A local organization that helps families grieve is expanding, to be able to help more people.
Tucked away at Mountain and Roger, you’ll find Tu Nidito. They offer grief services to people who have experienced the death of a loved one, or a devastating, life changing diagnoses.
“All of our services are family centered, we offer peer support,” explained the program director, Amanda Marks, MSW. “All of our groups meet in the evening, and we focus on the whole family unit. So it’s peer support, emotional support, social support, to help kind of give them a space where they can feel safe to go through their grief to know that they’re not alone, and that there are others that are there to comfort them and support them along in their grief journey.”
They focus on group connections, being surrounded by people your own age, who are going through the same challenge. They offer group meetings with different age groups, from young kids, through adults.
Marks says they recognize that grief is different for everyone.
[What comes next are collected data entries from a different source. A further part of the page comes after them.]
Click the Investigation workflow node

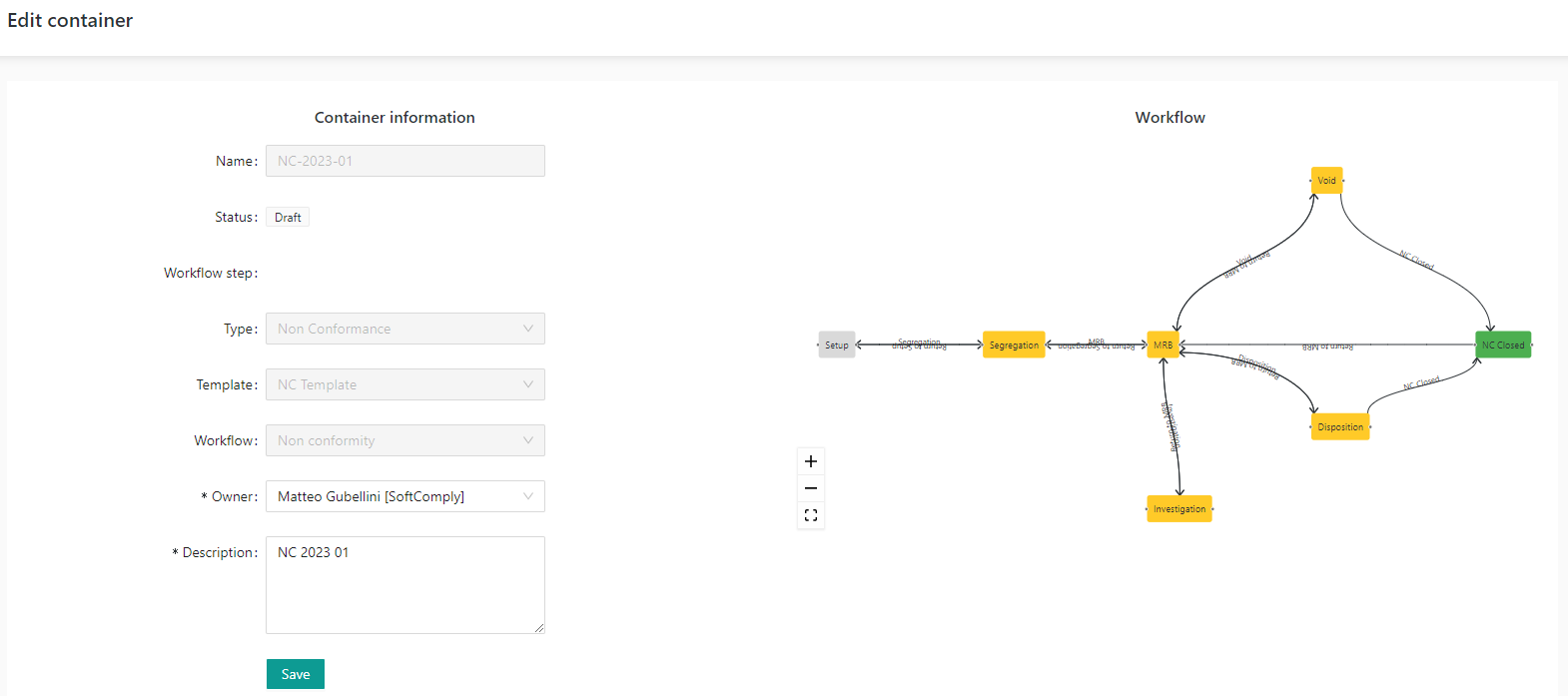(x=1179, y=509)
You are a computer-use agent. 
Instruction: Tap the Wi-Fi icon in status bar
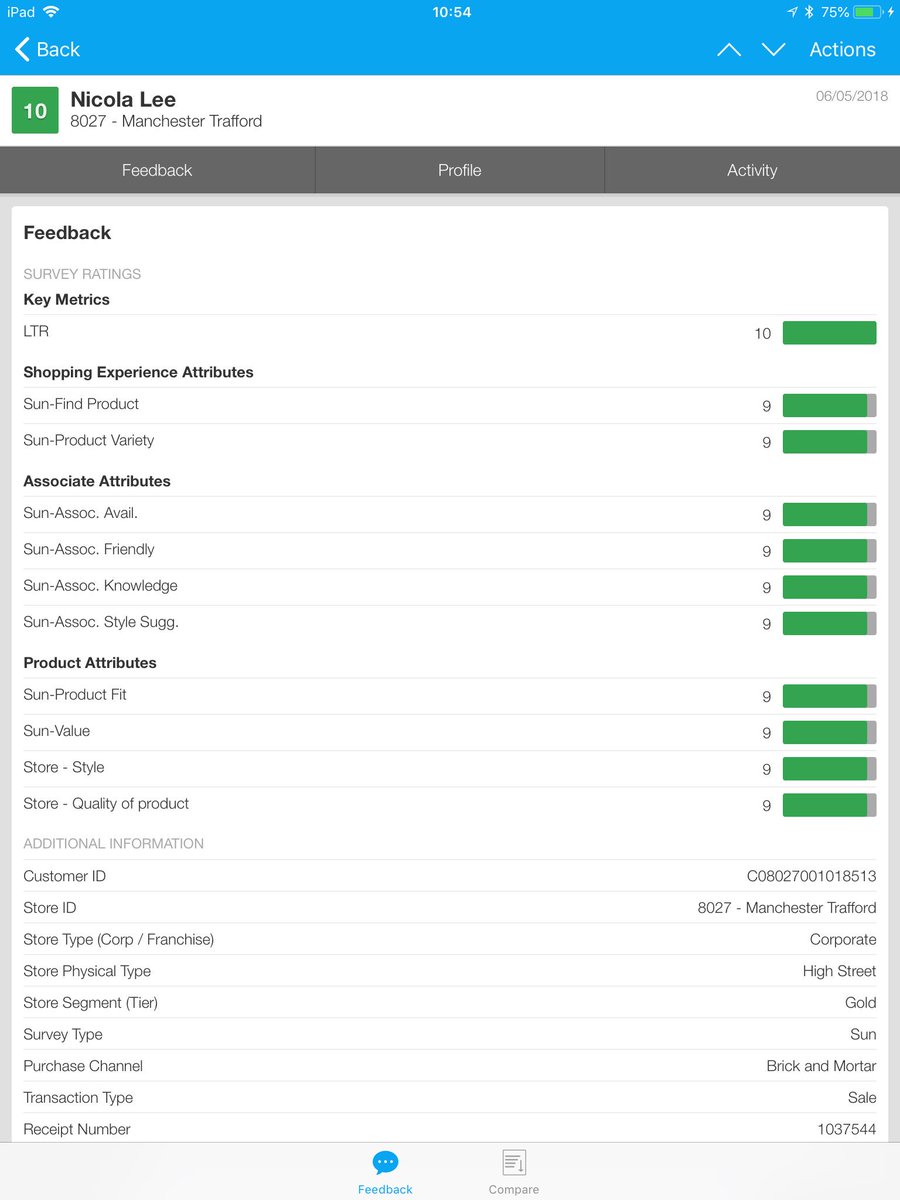51,12
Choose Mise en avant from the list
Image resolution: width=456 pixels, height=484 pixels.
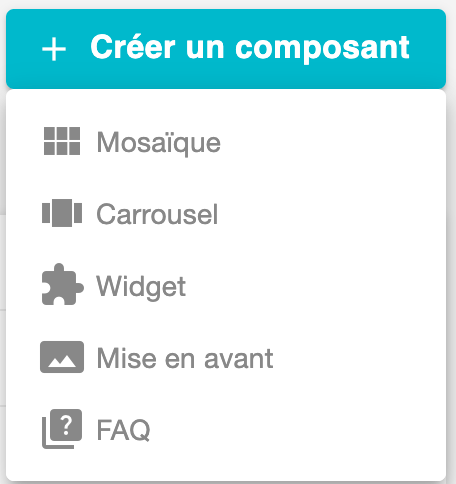[226, 358]
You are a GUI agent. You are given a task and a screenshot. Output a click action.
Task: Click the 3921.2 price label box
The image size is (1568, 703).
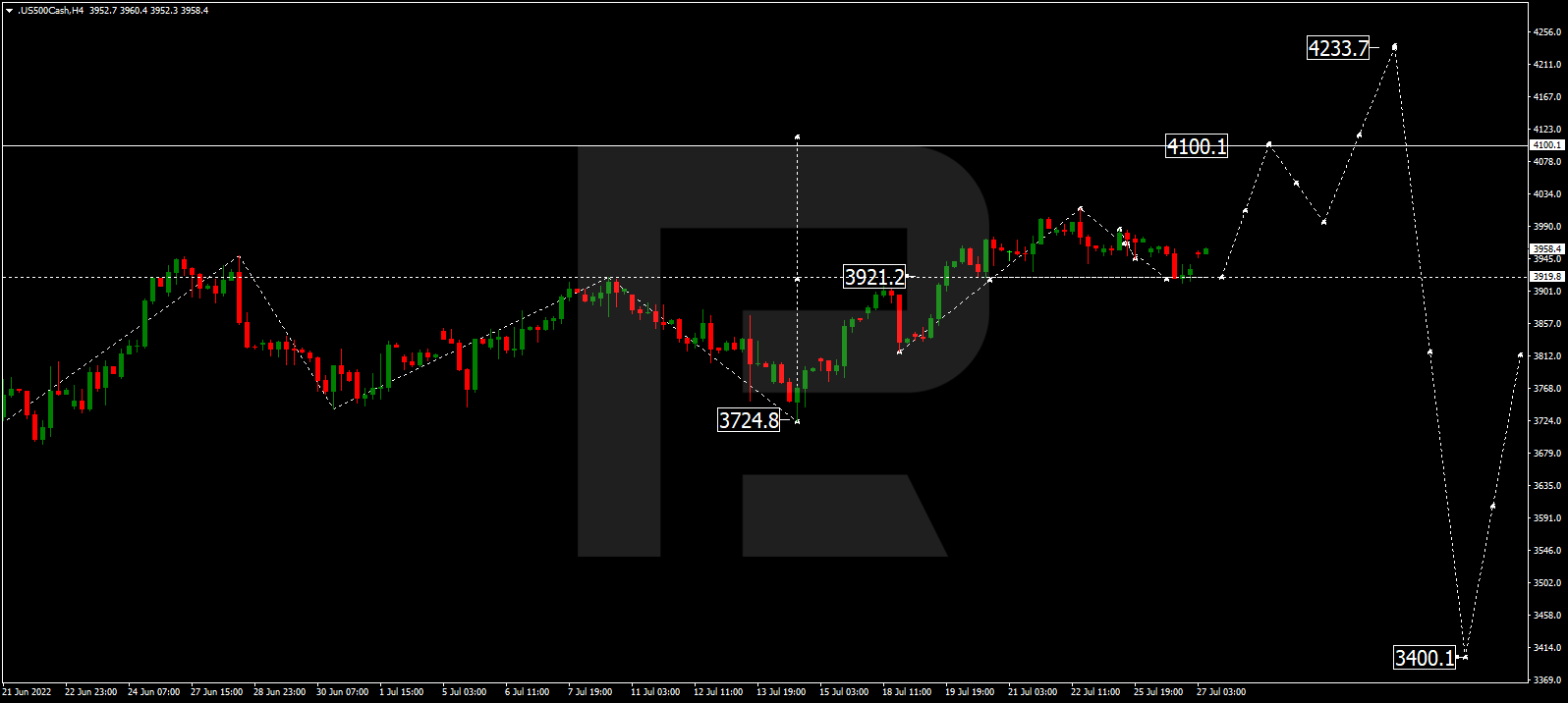click(x=873, y=278)
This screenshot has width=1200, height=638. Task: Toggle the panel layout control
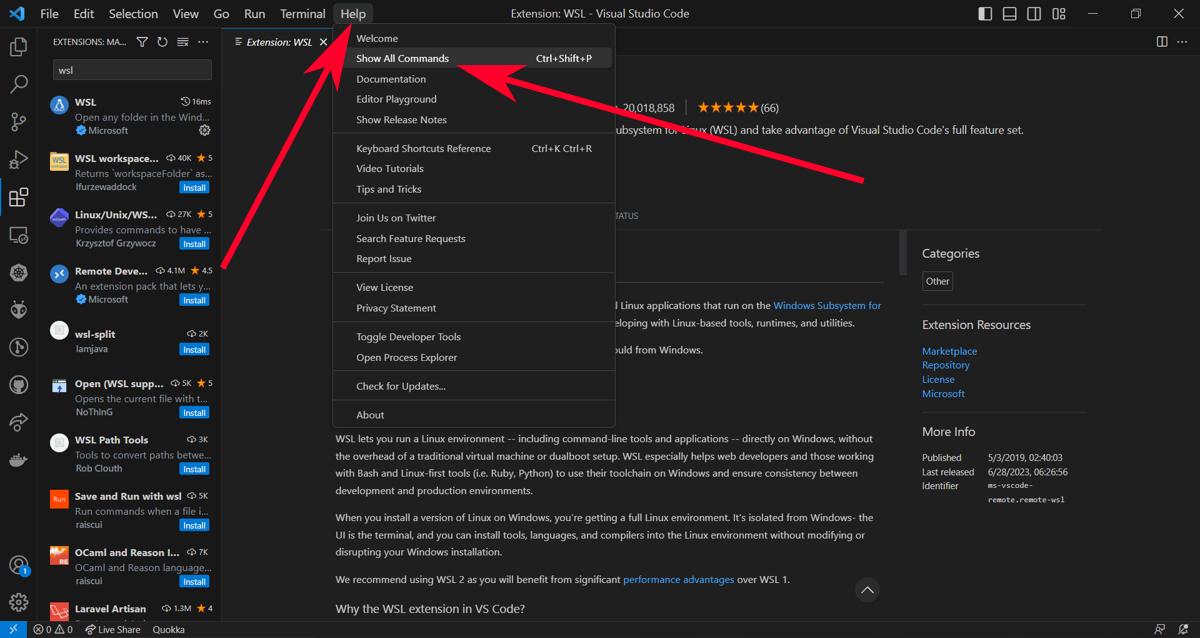(1009, 13)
“We just provide a space where, regardless of what they’re experiencing, those emotions can be expressed in a healthy way,” she said. “And we provide coping skills and a curriculum that kind of enables them and allows them to process through those difficult emotions, because no emotion is a bad emotion. It just needs a healthy way of being expressed.”
They have a space for arts and crafts, a playroom, and even what they call the “volcano room,” where you can express anger. You can use pool noodles to hit the padded walls, or even use a punching bag.
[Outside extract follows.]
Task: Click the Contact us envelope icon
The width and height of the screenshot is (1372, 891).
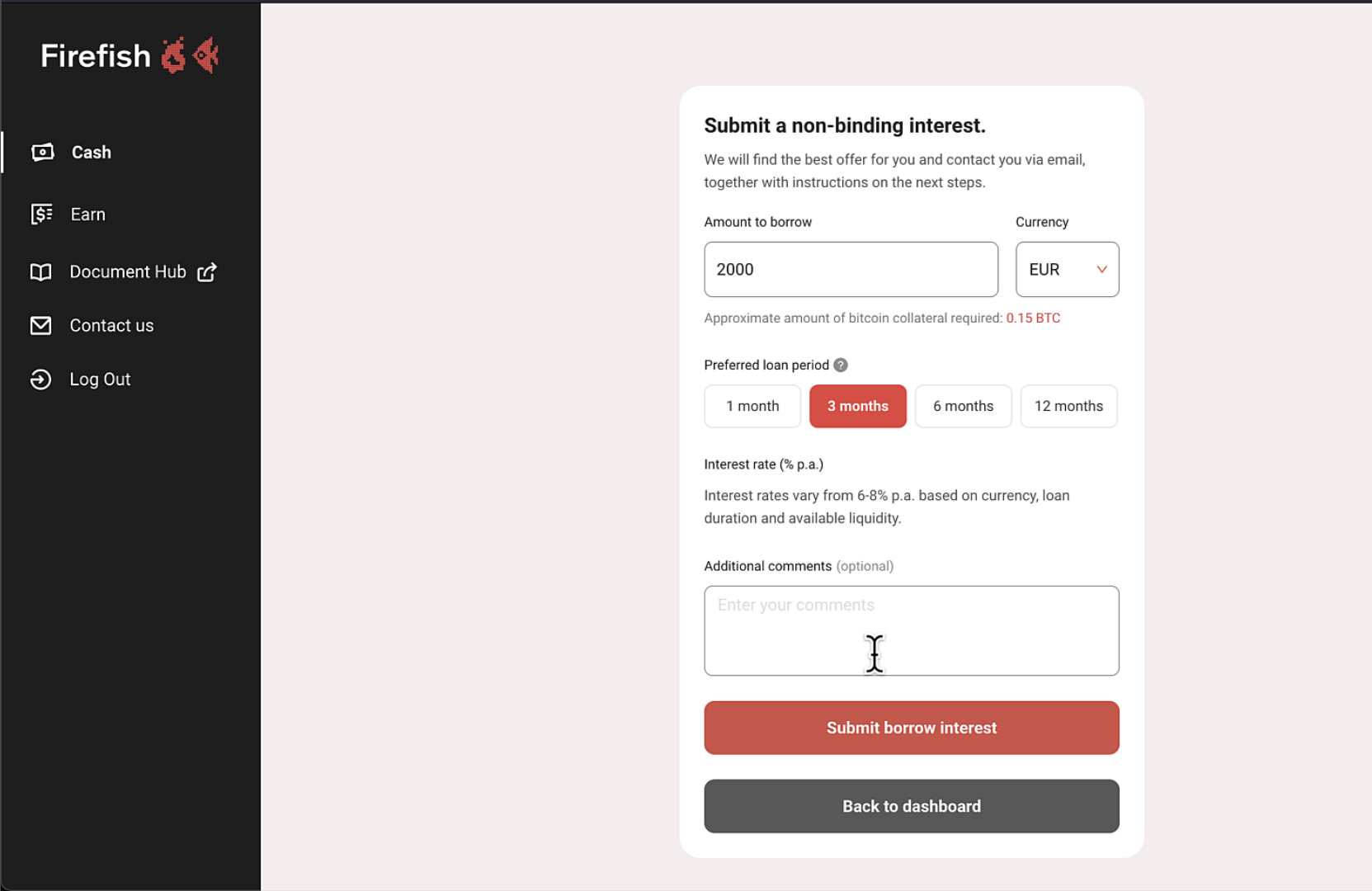Action: tap(40, 326)

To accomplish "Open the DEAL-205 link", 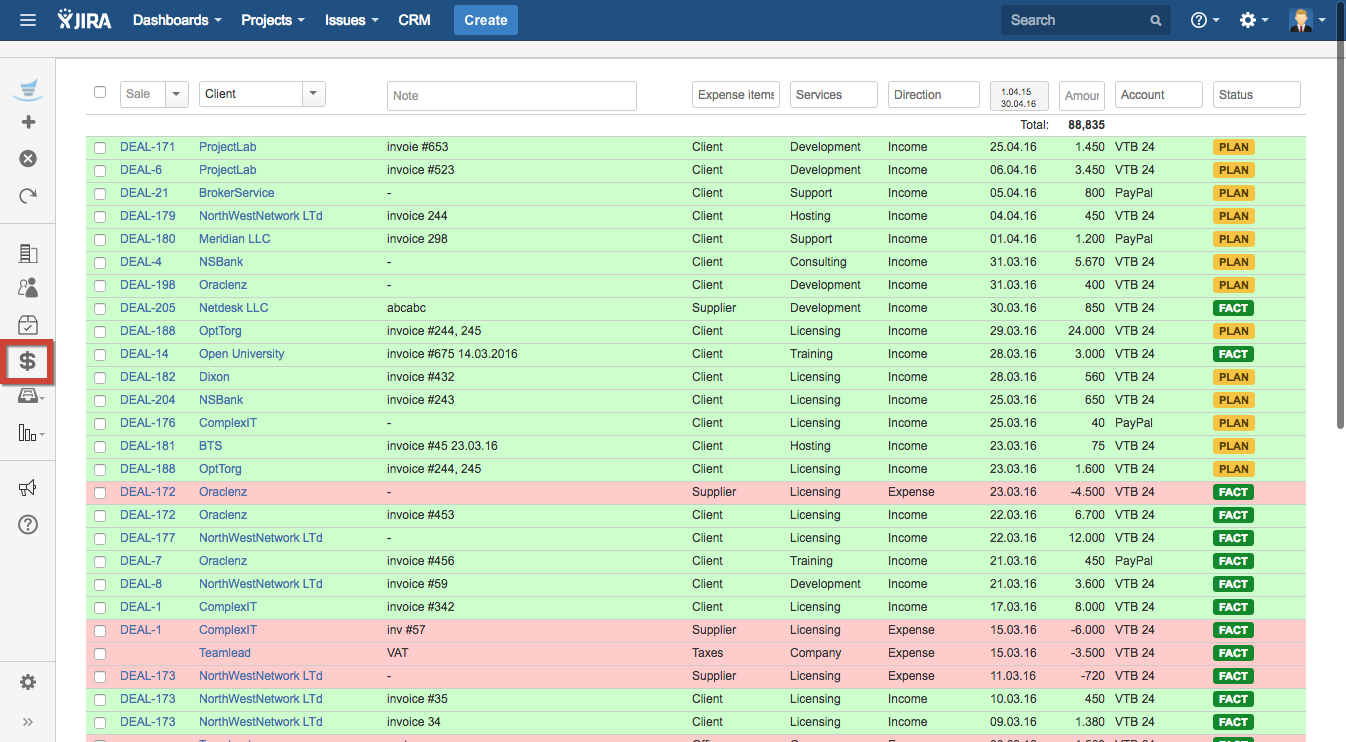I will tap(147, 308).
Now, Tu Nidito is growing their outreach to schools, where the need is more common than you might expect.
“In the state of Arizona, one in 11 children will grieve the death of either a parent or a sibling before they turn 18,” Marks said. “And so we know that there are many children in Pima County, let alone other counties in southern Arizona, that are grieving, and so we’re trying to expand our services to really ensure that no child grieves alone. Grief can be isolating and it doesn’t stop when those kids walk through the classroom doors.”
They now run a grief education workshop for local schools to help teachers understand how children grieve. They’ve run the program in three districts so far, and they’ve been seeing success.
Marks says when anyone, especially a child, understands how to process their grief, everyone benefits.
“I think they come out with better coping skills,” she said. “More hope, they feel less isolated, less alone, and they just know that they can maintain that relationship with the person in their life who has died, but also have hope for their future as they move forward. It’s not moving on and forgetting their special person, but it’s moving forward, maintaining that bond with the person and knowing that they can have a future ahead of them.”
Tu Nidito offers their services for free. They run on support from our community, and you can donate on their website, https://tunidito.org/ where you’ll also find information about getting involved as a volunteer.
They rely on more than a hundred volunteers to lead many of their classes, who go through a one day training course.